### Aim of the exercise
Pick out and copy every line in the entries below that contains the string "width". Case counts, so uppercase and lowercase letters must match.

++++++++++

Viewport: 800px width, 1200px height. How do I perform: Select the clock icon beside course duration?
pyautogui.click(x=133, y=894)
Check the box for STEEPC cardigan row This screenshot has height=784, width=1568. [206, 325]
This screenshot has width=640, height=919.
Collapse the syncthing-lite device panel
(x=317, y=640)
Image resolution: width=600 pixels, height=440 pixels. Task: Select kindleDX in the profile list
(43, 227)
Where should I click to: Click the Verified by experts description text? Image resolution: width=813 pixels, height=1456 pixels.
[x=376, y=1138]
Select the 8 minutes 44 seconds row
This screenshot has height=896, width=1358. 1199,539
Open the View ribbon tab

++++++++++

### Written solution
Viewport: 800px width, 1200px height. How do I perform: Select the clock icon beside course duration?
Check the box for STEEPC cardigan row This screenshot has height=784, width=1568. [206, 325]
This screenshot has width=640, height=919.
Image resolution: width=600 pixels, height=440 pixels. Task: Select kindleDX in the profile list
Where should I click to: Click the Verified by experts description text? Image resolution: width=813 pixels, height=1456 pixels.
This screenshot has height=896, width=1358. 1199,539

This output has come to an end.